**Assignment:**
Take the data below and extract the lines from the one with "Strava.cz (kód školy: 4834) (297, 650)" to the one with "Tlučná (602, 659)", inclusive, exactly as written.

**Material for this exercise:**
..........
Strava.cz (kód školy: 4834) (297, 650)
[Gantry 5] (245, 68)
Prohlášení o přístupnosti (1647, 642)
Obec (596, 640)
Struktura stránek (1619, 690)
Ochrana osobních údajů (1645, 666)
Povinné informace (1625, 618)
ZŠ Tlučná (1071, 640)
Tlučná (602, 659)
..........
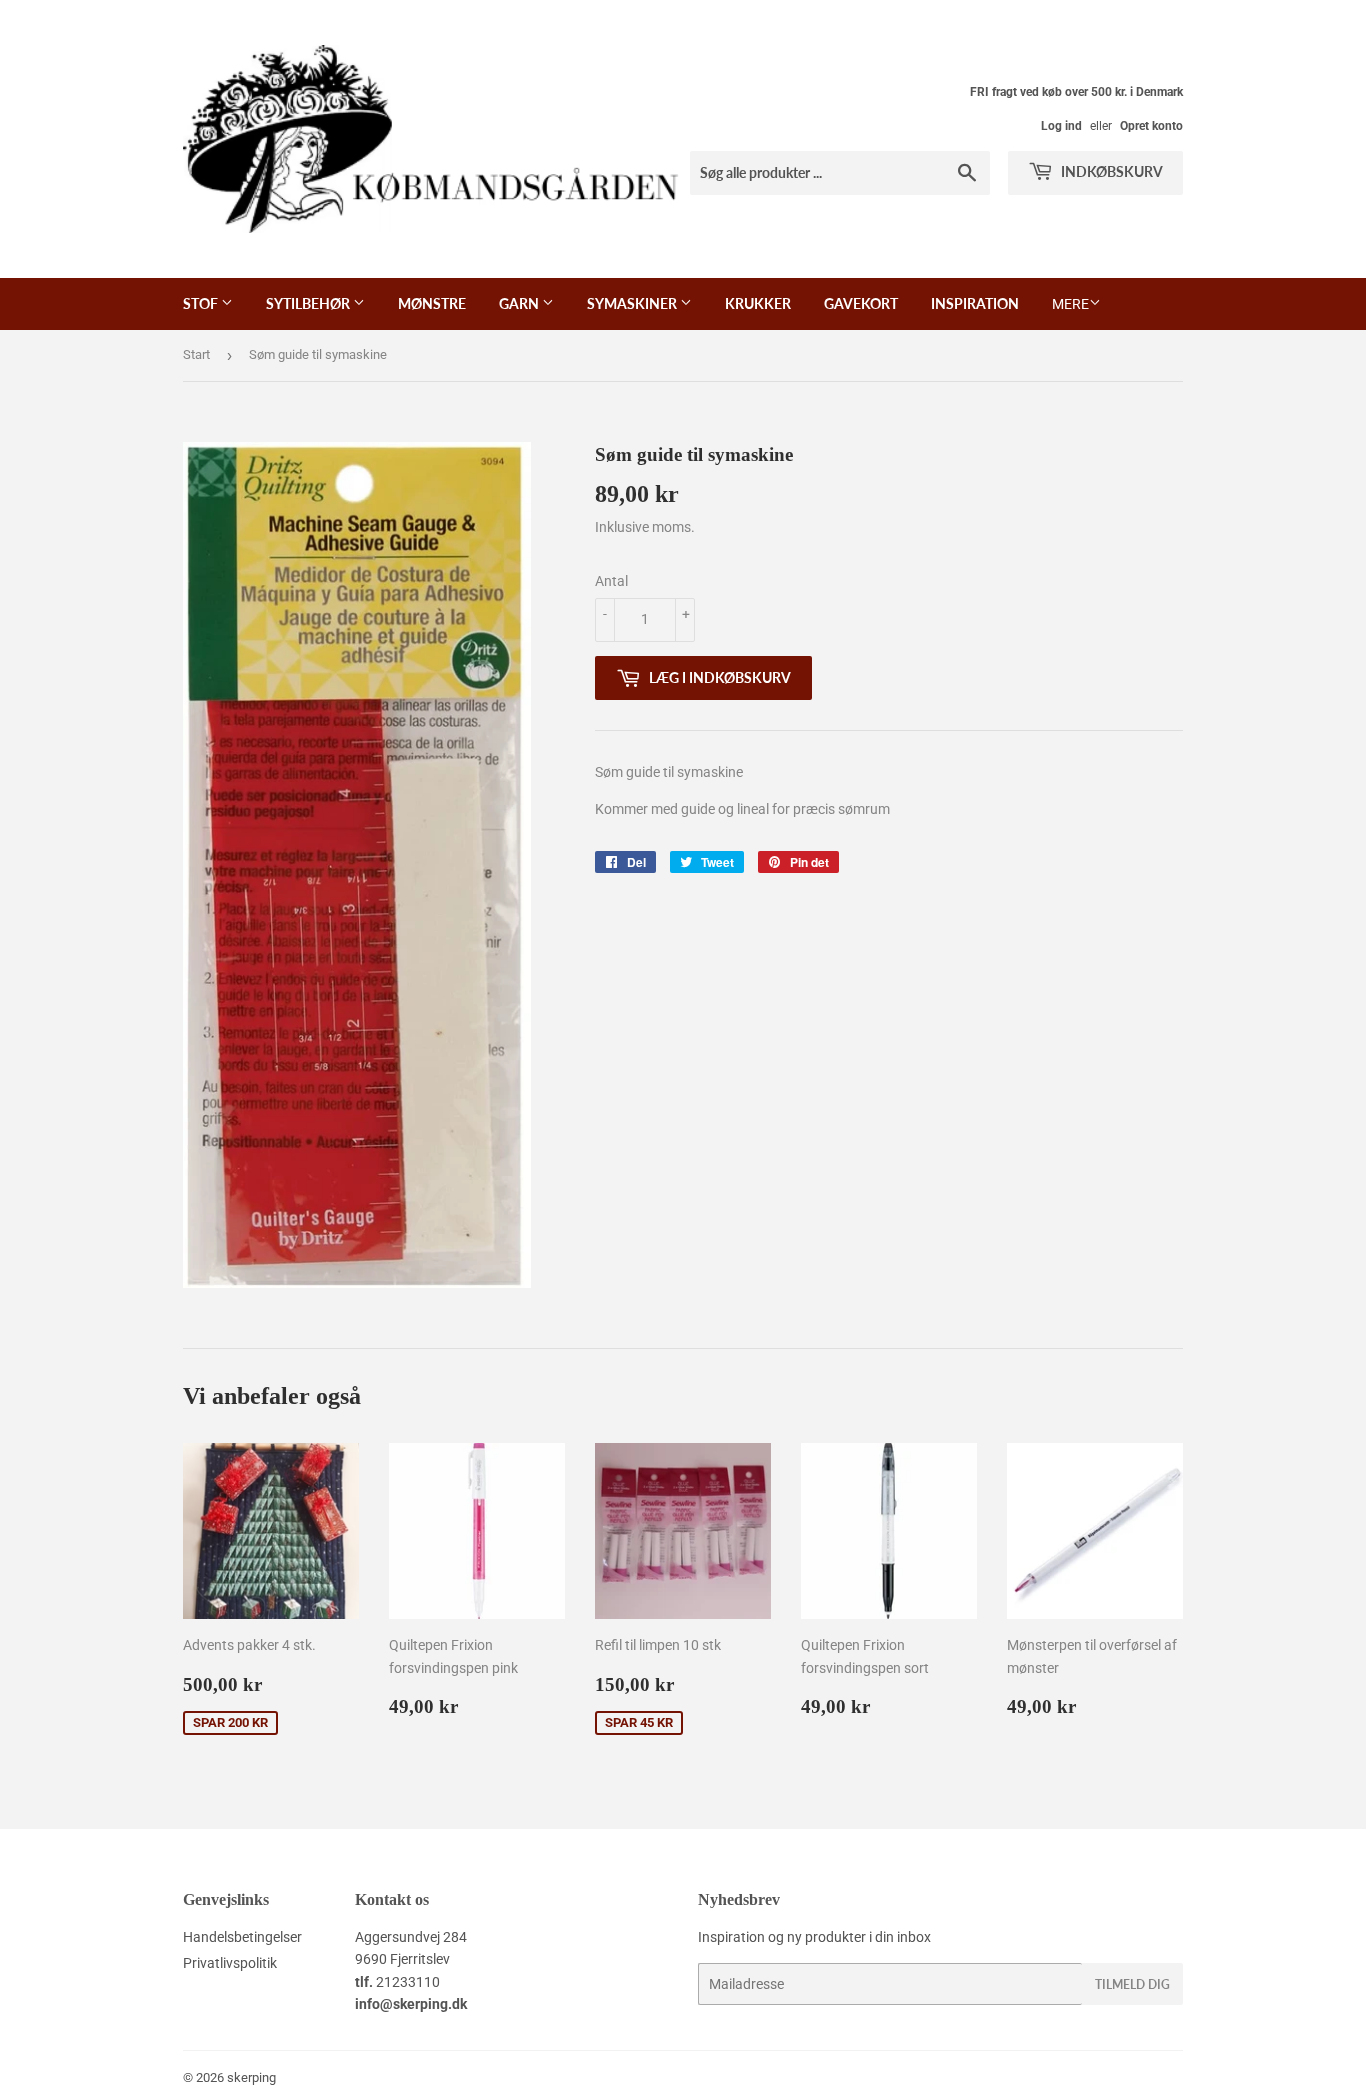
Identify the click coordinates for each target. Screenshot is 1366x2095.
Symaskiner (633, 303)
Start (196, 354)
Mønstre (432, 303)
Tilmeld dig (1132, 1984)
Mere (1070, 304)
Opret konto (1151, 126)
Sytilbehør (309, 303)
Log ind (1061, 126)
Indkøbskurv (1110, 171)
..........
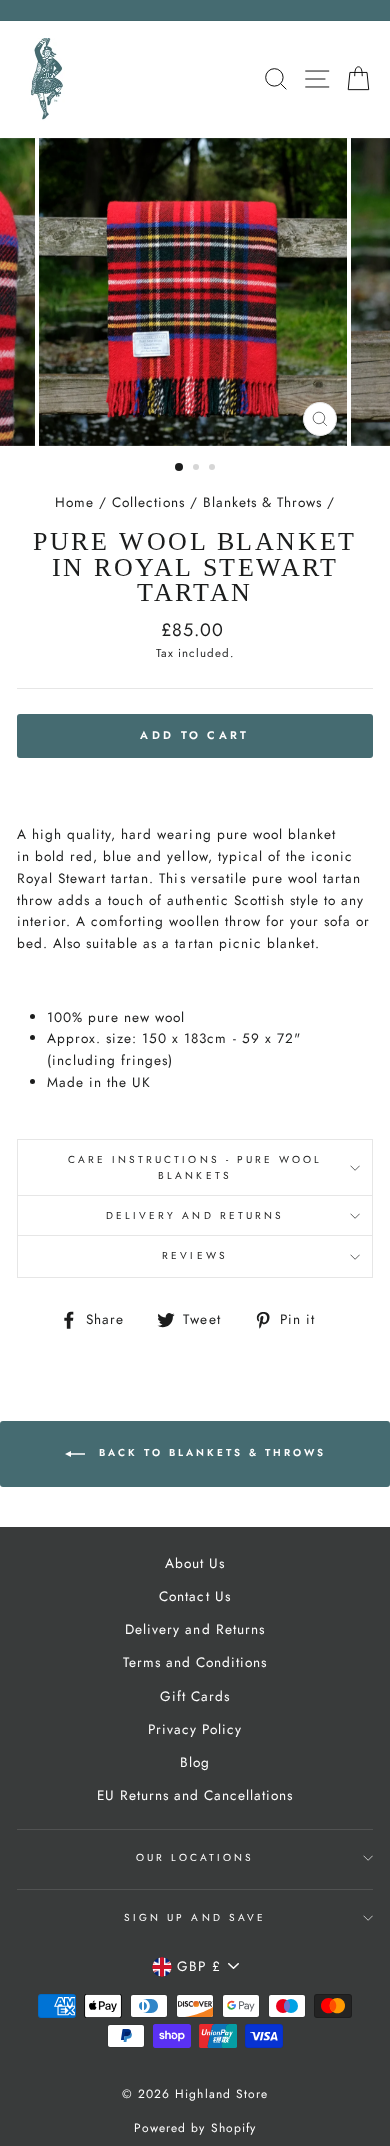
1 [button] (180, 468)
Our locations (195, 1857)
..........
**Final answer:**
Strava.cz (kód školy: 4834) (297, 650)
[Gantry 5] (245, 68)
Prohlášení o přístupnosti (1647, 642)
Obec (596, 640)
Struktura stránek (1619, 690)
Ochrana osobních údajů (1645, 666)
Povinné informace (1625, 618)
ZŠ Tlučná (1071, 640)
Tlučná (602, 659)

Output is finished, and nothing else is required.